Ketua DPRD Kota Gorontalo, Irwan Hunawa, menjelaskan bahwa keputusan pemberhentian sementara Kapus Sipatana telah dilakukan sesuai mekanisme dan ketentuan yang berlaku. Langkah tersebut diambil setelah ditemukan pelanggaran standar operasional prosedur (SOP) yang berdampak pada keselamatan pasien.
Menurut Irwan, kebijakan itu bertujuan menjaga mutu pelayanan kesehatan agar tidak terganggu serta memberikan ruang bagi proses evaluasi yang objektif. Ia juga menyampaikan bahwa DPRD telah lebih dulu melakukan pembahasan internal terkait persoalan tersebut sebelum adanya aksi mahasiswa.
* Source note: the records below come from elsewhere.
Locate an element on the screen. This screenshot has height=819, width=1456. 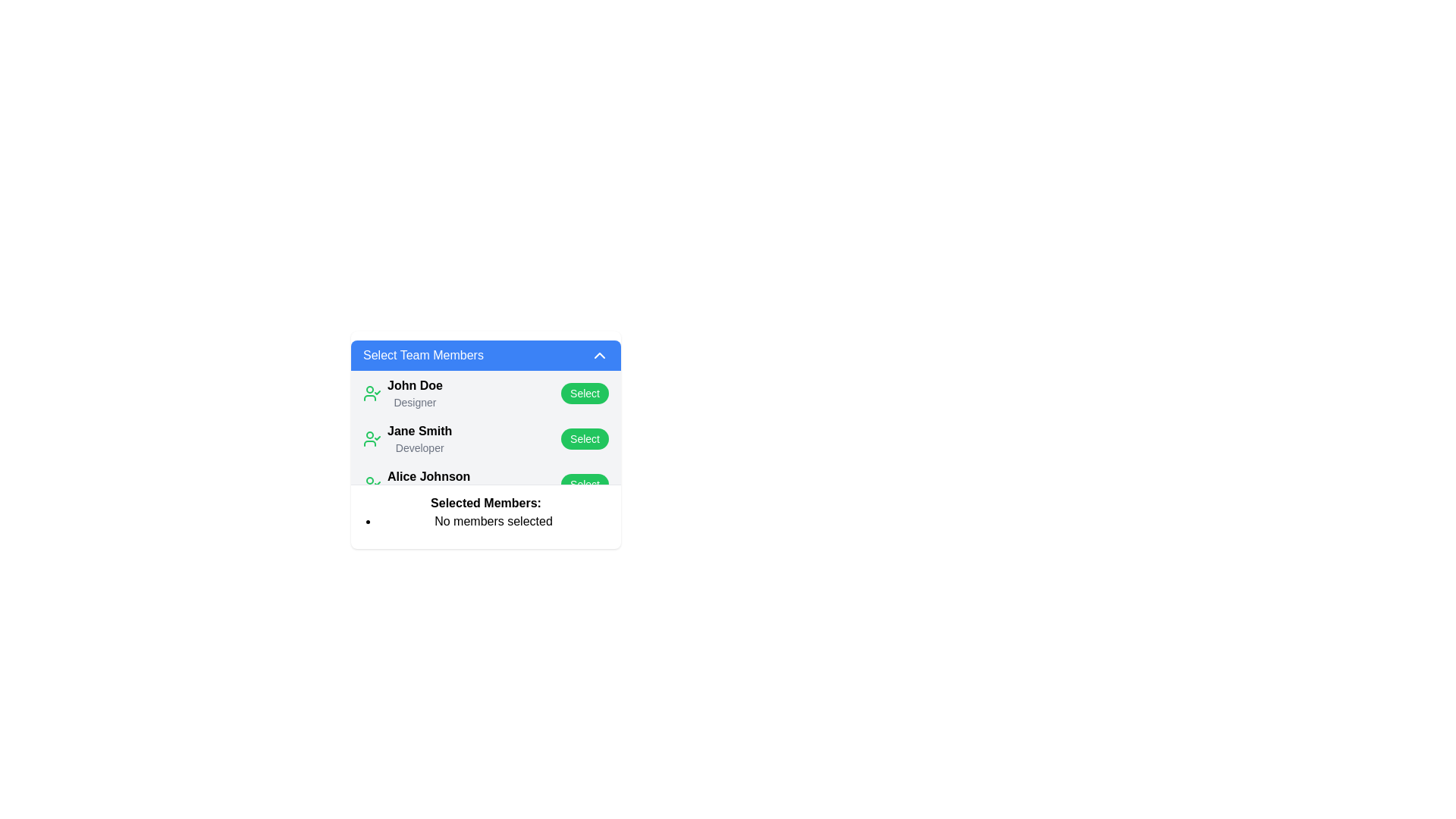
the visual state of the user icon with a checkmark overlay for 'John Doe' in the 'Select Team Members' box is located at coordinates (372, 393).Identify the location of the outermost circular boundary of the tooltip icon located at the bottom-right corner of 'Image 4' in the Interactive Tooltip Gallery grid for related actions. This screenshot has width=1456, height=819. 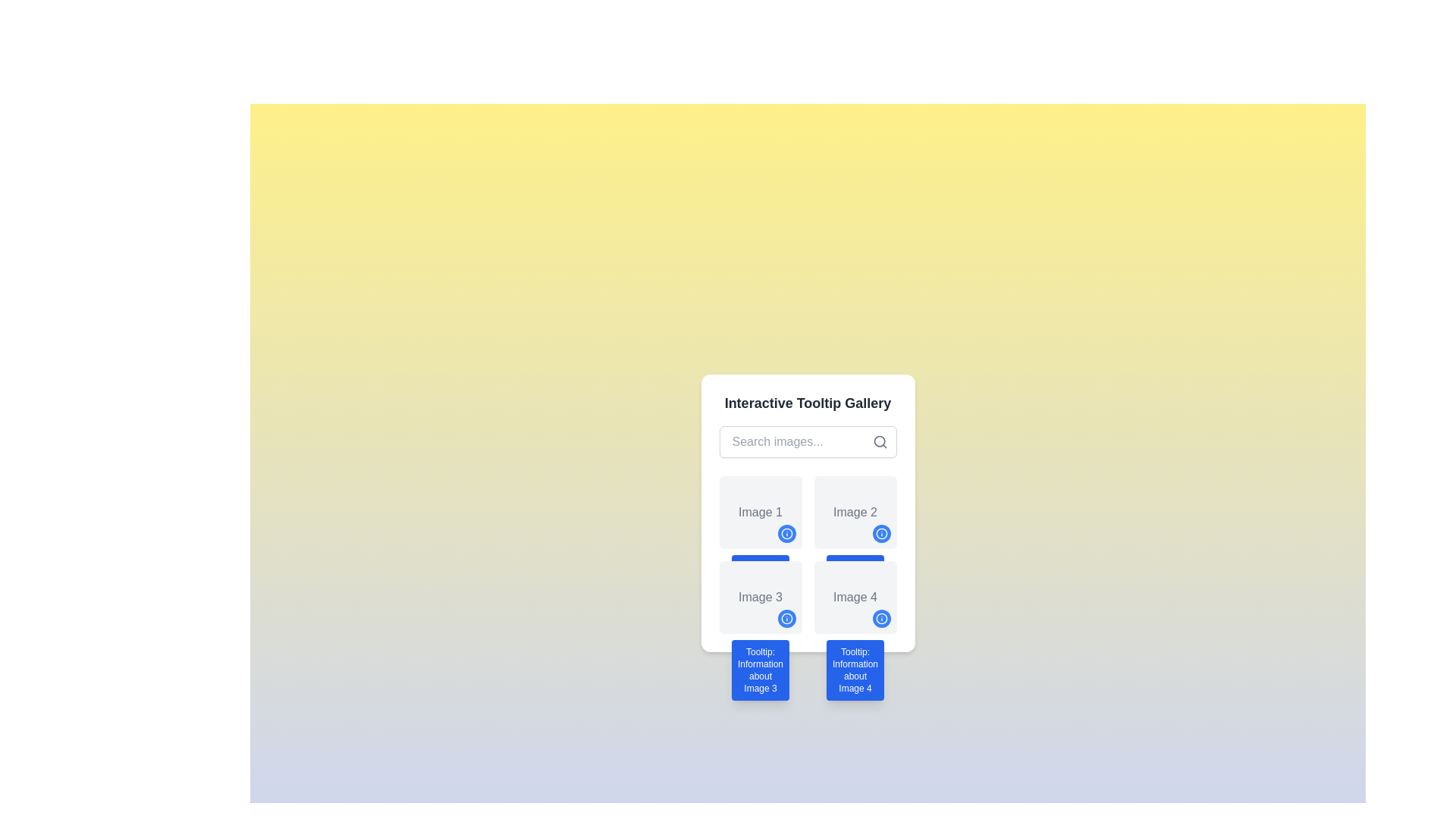
(881, 619). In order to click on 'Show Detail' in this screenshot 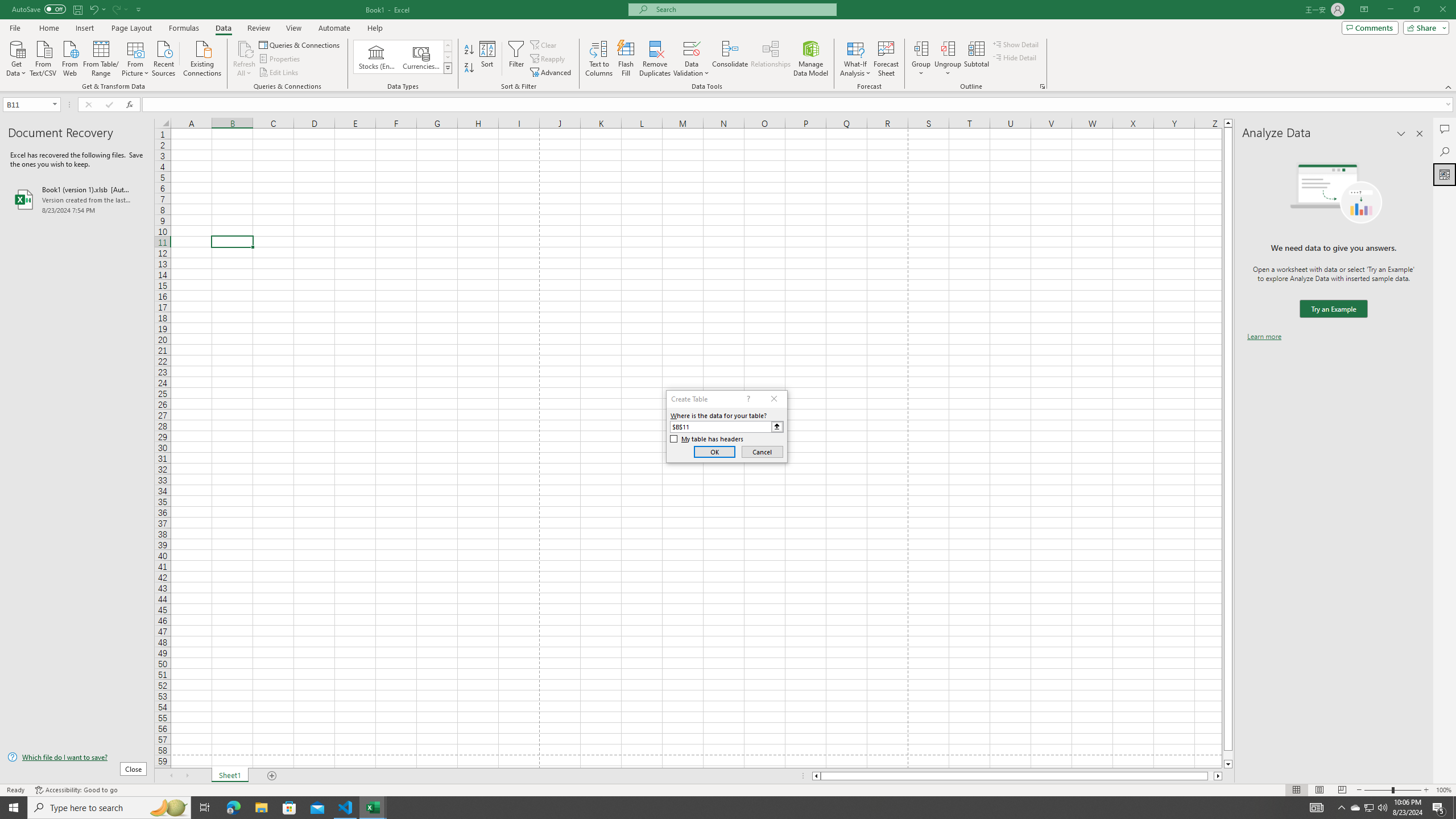, I will do `click(1015, 44)`.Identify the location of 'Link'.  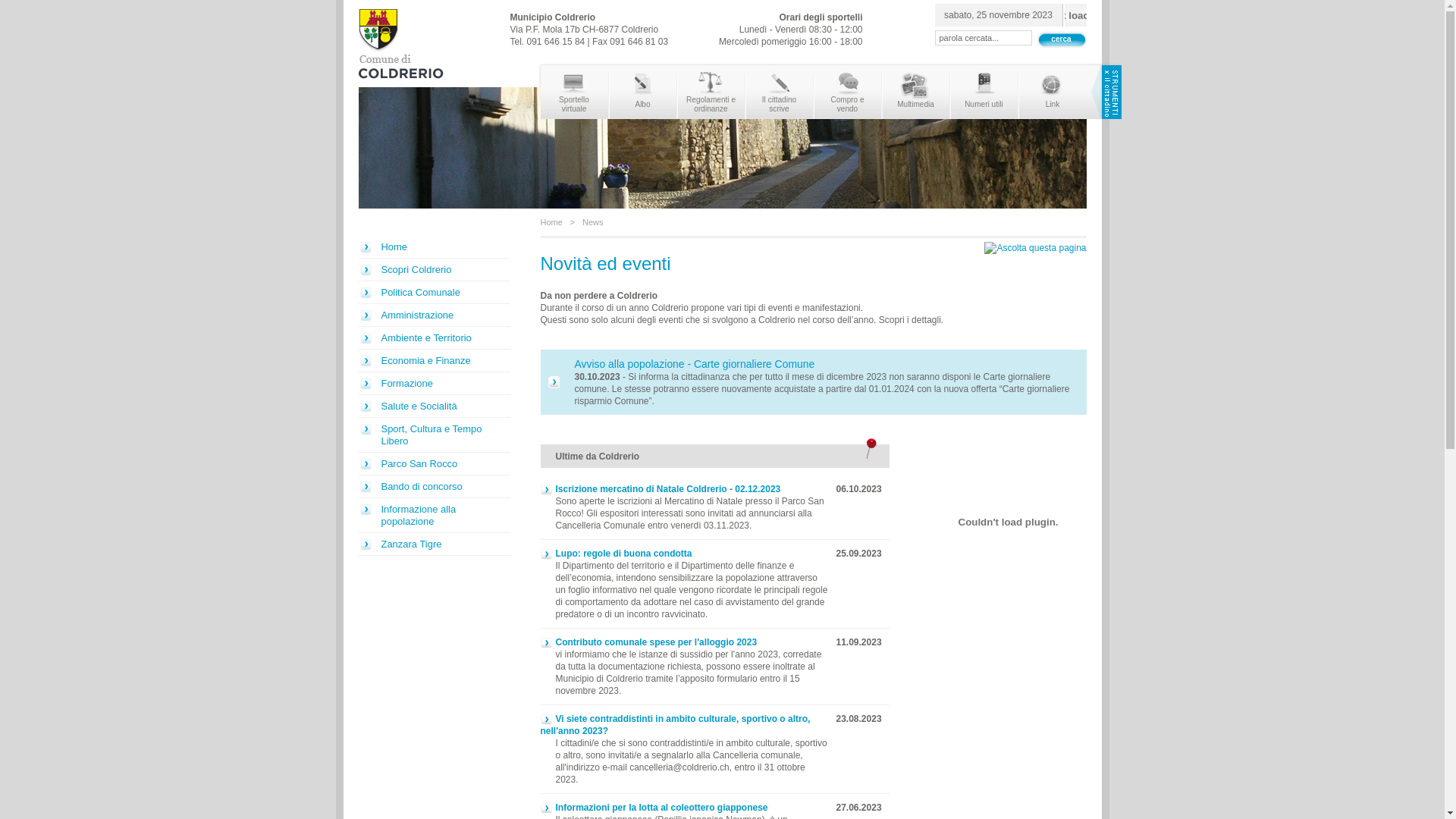
(1052, 92).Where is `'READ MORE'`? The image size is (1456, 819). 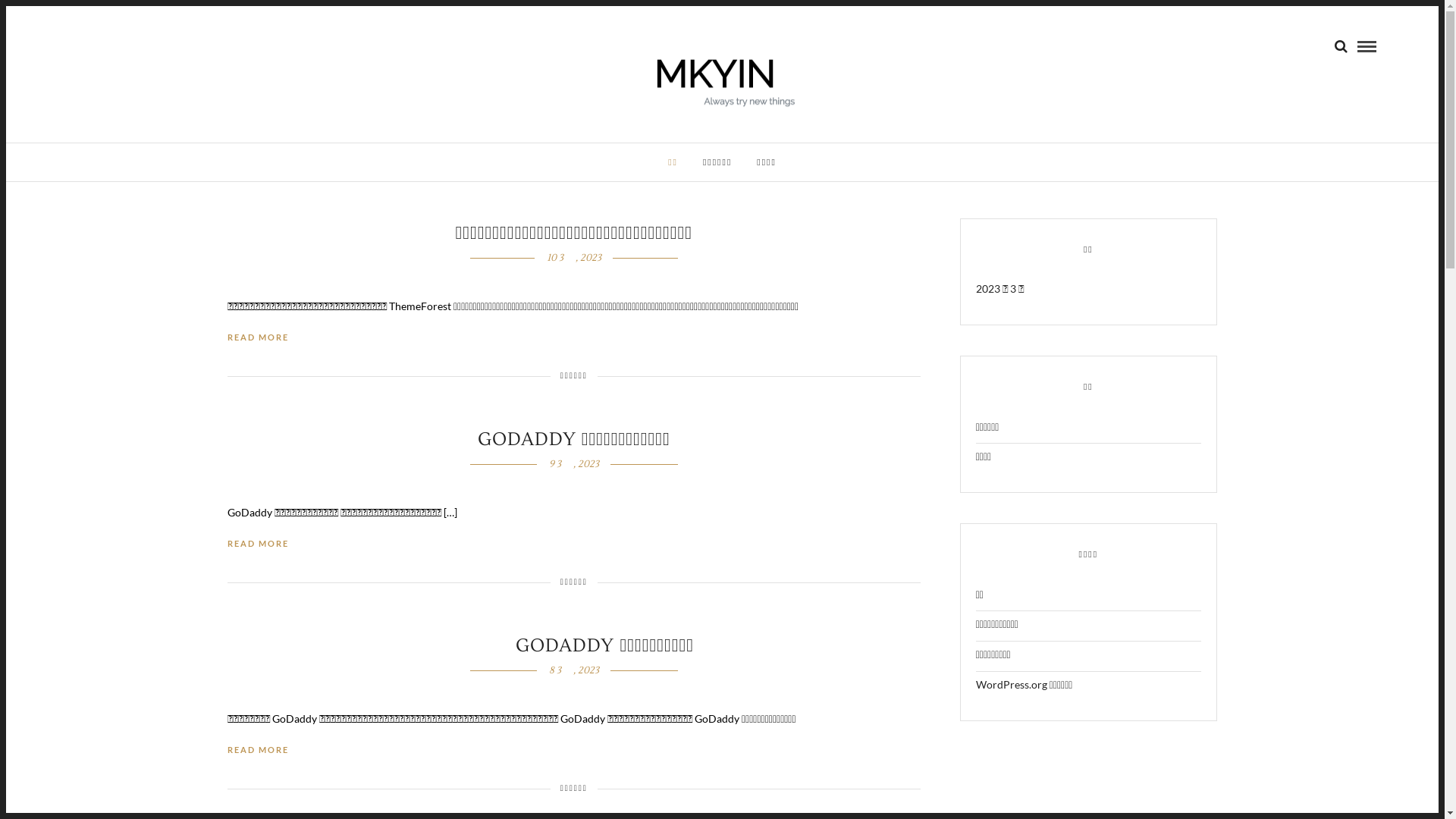 'READ MORE' is located at coordinates (258, 543).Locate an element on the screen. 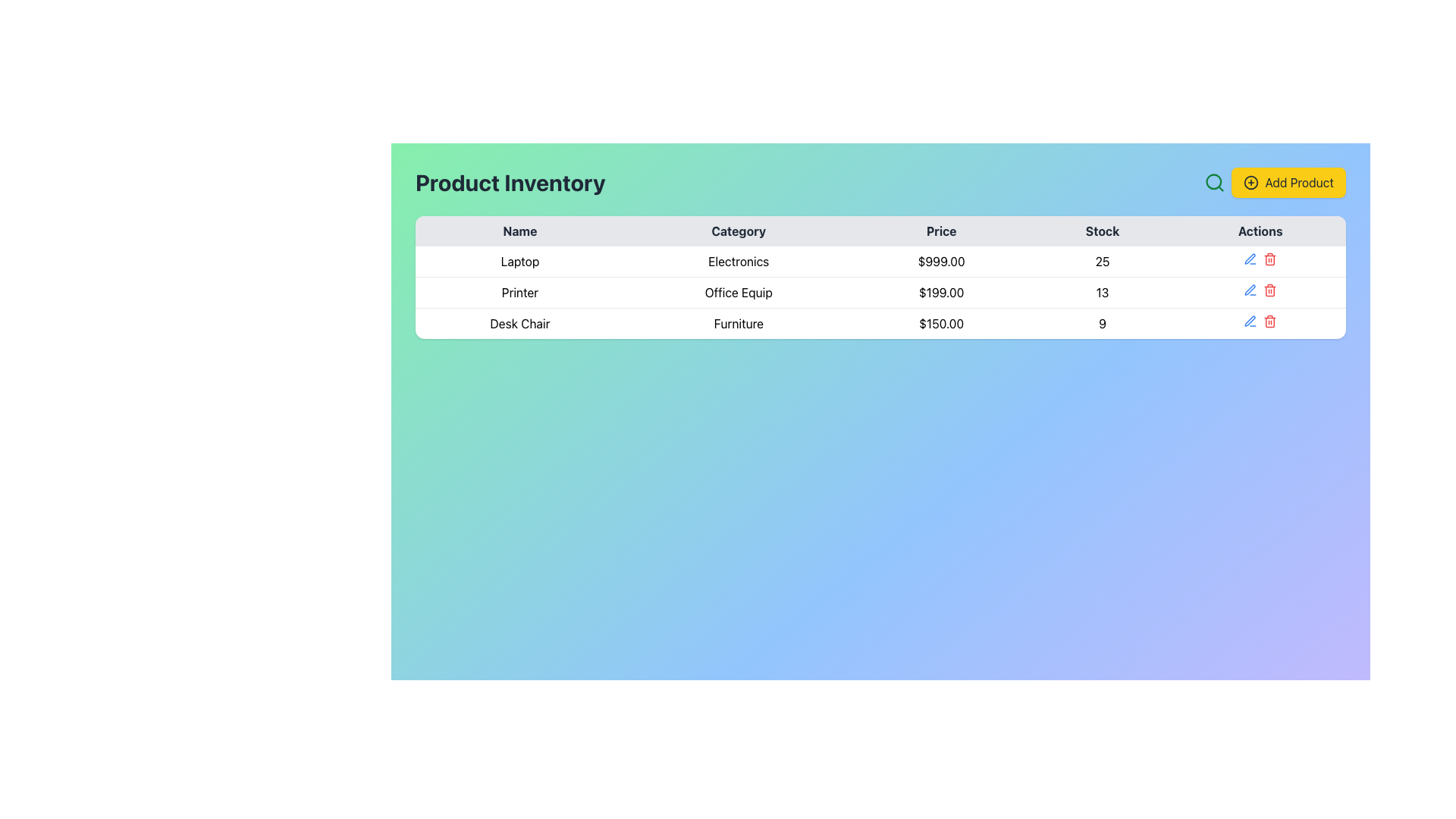  the value of the Text Label indicating the product category 'Laptop' in the inventory data table, located in the second column of the first data row is located at coordinates (739, 261).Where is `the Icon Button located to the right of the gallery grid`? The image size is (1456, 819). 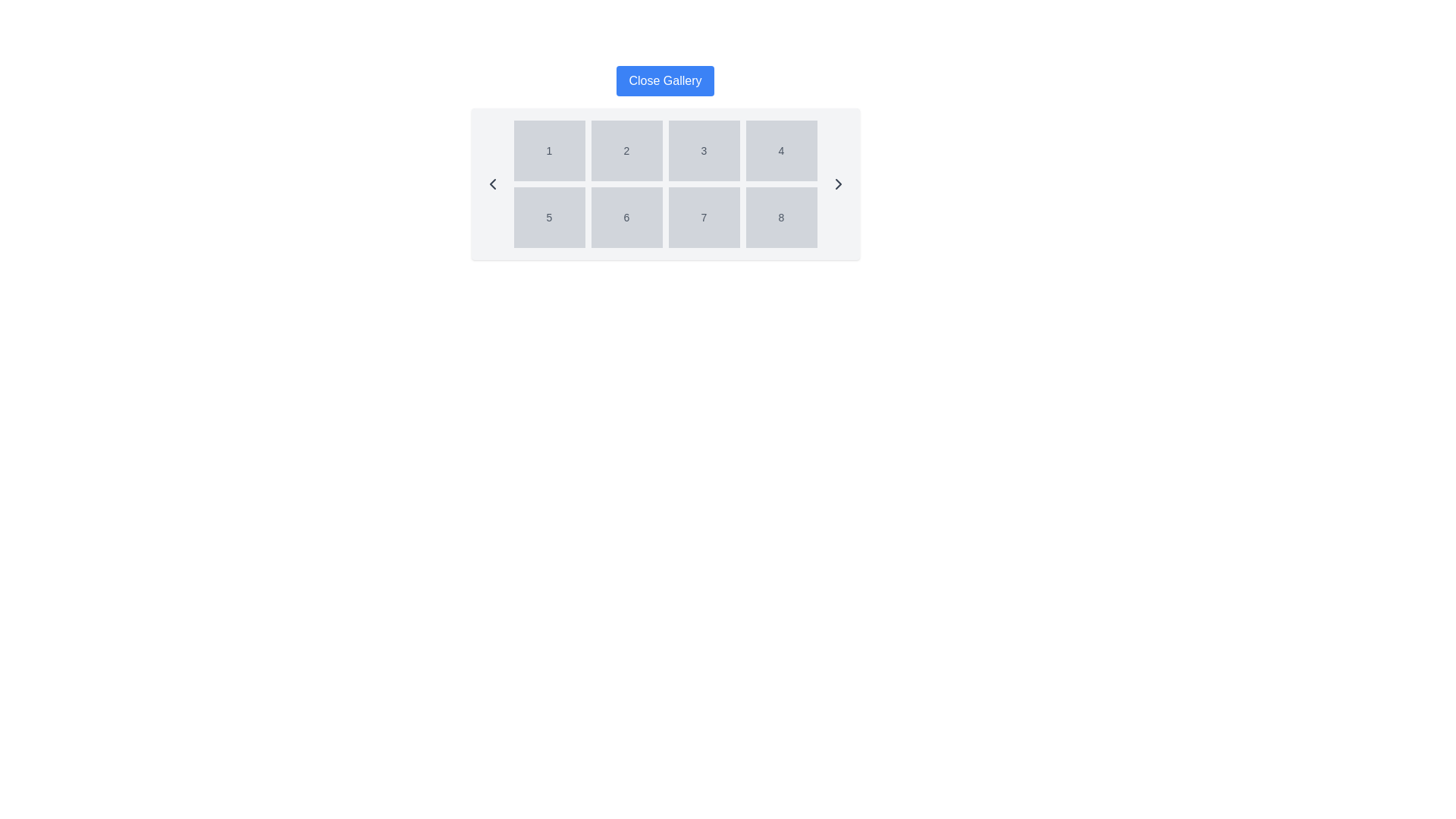 the Icon Button located to the right of the gallery grid is located at coordinates (837, 184).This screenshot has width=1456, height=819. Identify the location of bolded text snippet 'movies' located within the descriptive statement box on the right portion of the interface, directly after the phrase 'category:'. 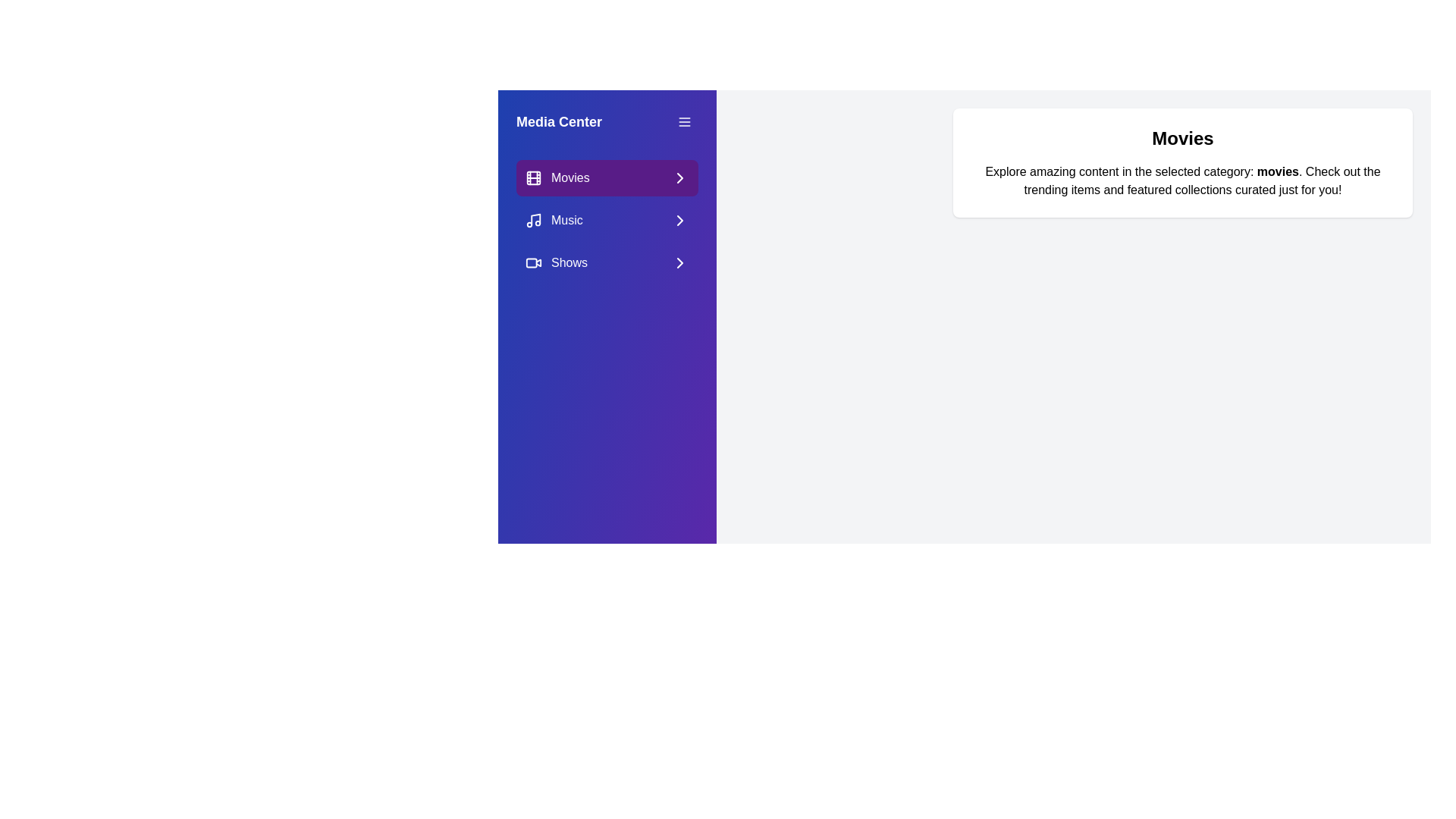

Sebagai tindak lanjut, DPRD Kota Gorontalo akan mengagendakan Rapat Dengar Pendapat (RDP) bersama manajemen Rumah Sakit Multazam dan perwakilan mahasiswa. Forum tersebut diharapkan dapat membahas secara terbuka dugaan malpraktik serta mencari solusi terbaik.
Irwan menegaskan bahwa keselamatan masyarakat harus menjadi prioritas utama dalam pelayanan kesehatan. DPRD berkomitmen untuk terus mengawal isu strategis yang menyangkut kepentingan publik, khususnya di sektor kesehatan.